Echoing other Wood-directed movies, Plan 9 From Outer Space and Night of the Ghouls, Orgy of the Dead opens with Criswell rising from his coffin, spouting gibberish (and even repeating lines of narration from Night of the Ghouls) to introduce the film. He was fifty-eight at the time of filming, and he cuts a rather lecherous figure. It’s worth noting that this is the only film I can think of in which we see Criswell in colour, but it does him no favours. He plays The Emperor – a kind of master of the dead who, along with his sidekick The Black Ghoul (Fawn Silver, clearly ripping off Vampira’s image), forces dead females to dance for his enjoyment. Their dances relate somehow to how they died – so, during the course of the movie, among others we get to see: a girl dance with the skeleton of her murdered husband; a girl who dances like a Native American because she through herself into fire after the death of her lover; a girl who loves gold having coins thrown over her; a streetwalker dancing to a smooth jazz accompaniment; a zombie; and a girl wearing a baggy onsie-style catsuit (complete with ears and tail), with breasts and buttocks exposed. Yes, I must concede that the themes of the dances are somewhat vague and abstract, but the cat girl in particular is a sight to behold.

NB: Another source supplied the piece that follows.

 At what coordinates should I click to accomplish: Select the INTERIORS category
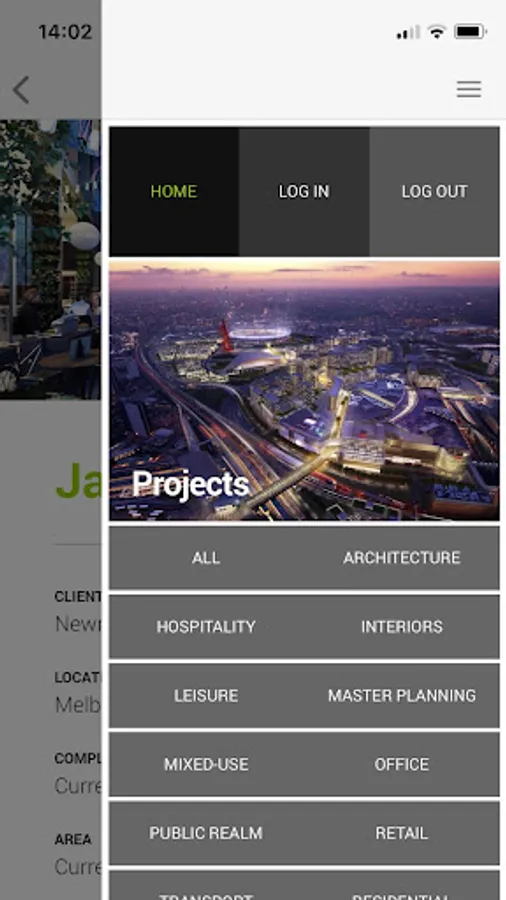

While Criswell and Fawn Silver leer over these uncoordinated females, our heroes are introduced. Bob (William Bates) is an aspiring author (of course), who would prefer not to write about daisies, dogs and trees (?!) but about horror (naturally). Thus, he drags along his petulant girlfriend Shirley (there are many Shirleys in Wood’s writing, and his transvestite alter-ego also took that name; here Shirley is played by an utterly personality-free Pat Barrington, who also plays the Gold Girl, resulting in a strange situation where Shirley at one point ogles herself) to a graveyard for inspiration, where they stumble upon Criswell’s debauchery. Captured by a Wolfman and a Mummy (the former screams rather than howls; the latter discusses Cleopatra and his hatred of snakes), the comedy sidekicks of the movie, they are tied up and forced to watch, so that they may gain some kind of education, apparently.

Orgy of the Dead is a mess, and the discontinuity is even more obvious because of the colour. As Shirley and Bob drive to the graveyard, the shots alternate between broad daylight and pitch black night. The graveyard is obviously a set, made even more artificial and tacky by the constant overuse of a smoke machine. The dancers are the most ungainly group, and there is nothing about their routines that offer any hint of professionalism; if you’re looking for spectacle, you won’t find it here – although, that being said, one girl displays the most bizarre breast-waggling style I have ever witnessed. It’s less showgirl, more flapping lunatic. Meanwhile, Criswell remains slumped in a corner. Part creepy old man, part deluded ignoramus, it frequently appears that he has lost all sense of what is happening around him. As a result, it’s not only an uncomfortable performance because of his obvious age in contrast to the topless girls he’s ogling, but because he seems to be lacking some of his faculties.

Badfilm fans will, however, be rewarded for their patience. While the routines themselves are a true test of endurance (even cutaways to the girls’ audience show them looking bored and, at times, disgusted), the dialogue in between is wonderfully Woodian (and Wooden) – Shirley and Bob have a “massive” fight that consists of her flatly telling him, “I hate you”. Bob’s attempt at escape is the most incompetent and pointless display of masculinity (he manages about one step before being knocked unconscious). Fawn Silver spends the majority of the movie warning Criswell about the approaching sun, but when he grants her time for her own “pleasures”, she spends an inordinate amount of time writhing around and licking a knife. By the time the night eventually comes to an end, everyone emerges an idiot; perhaps even the viewer, for actually sitting through the whole thing.